Work order
Each line below from the line with "This screenshot has" to the line with "The image size is (373, 541)." must be copied exactly, including those two, and no picture may appear in the copy.

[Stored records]
———

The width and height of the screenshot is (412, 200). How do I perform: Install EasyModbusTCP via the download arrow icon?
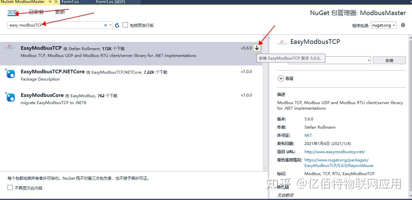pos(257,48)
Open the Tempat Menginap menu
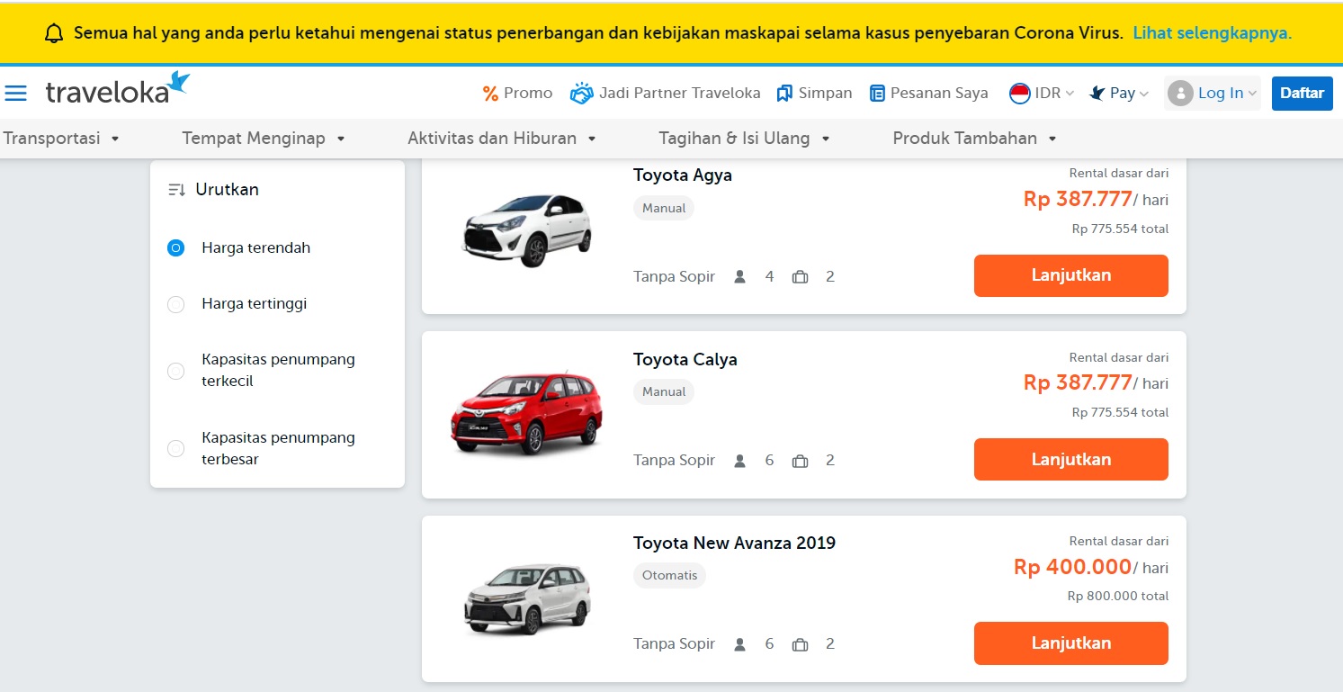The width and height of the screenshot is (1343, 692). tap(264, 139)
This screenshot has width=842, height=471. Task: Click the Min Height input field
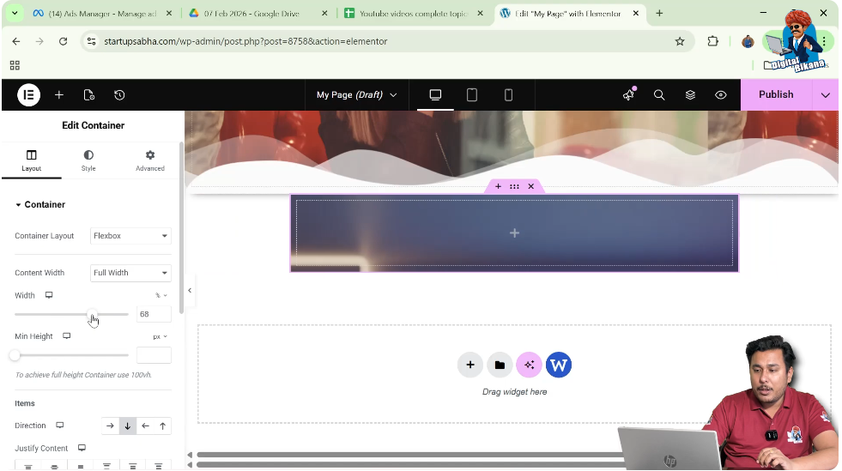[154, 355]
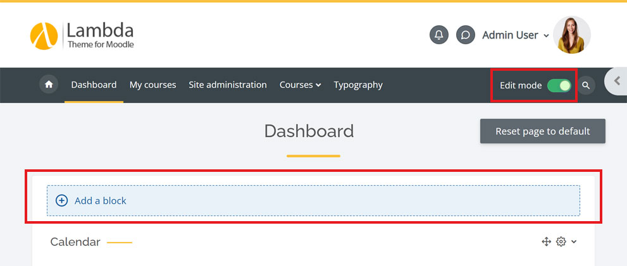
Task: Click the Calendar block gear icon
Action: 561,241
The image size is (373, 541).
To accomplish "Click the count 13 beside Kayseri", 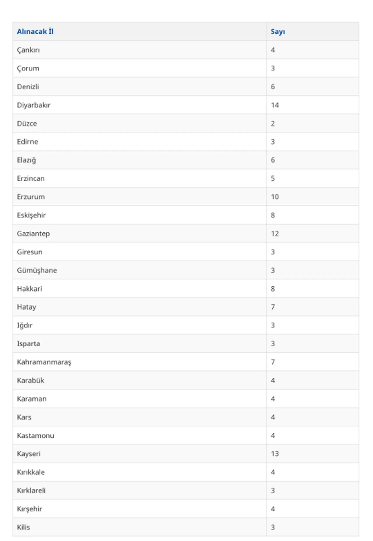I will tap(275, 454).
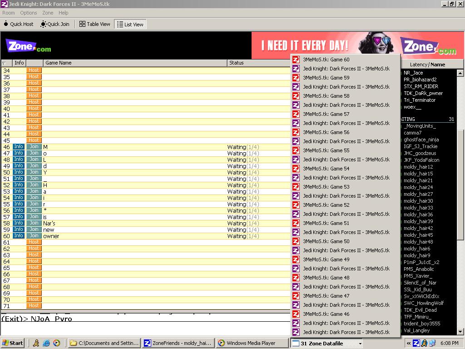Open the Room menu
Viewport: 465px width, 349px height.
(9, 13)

———

Output of the exercise
This screenshot has width=842, height=471. Task: Click the Min Height input field
[154, 355]
Task: Click the Calendar block gear icon
Action: 561,241
The image size is (373, 541).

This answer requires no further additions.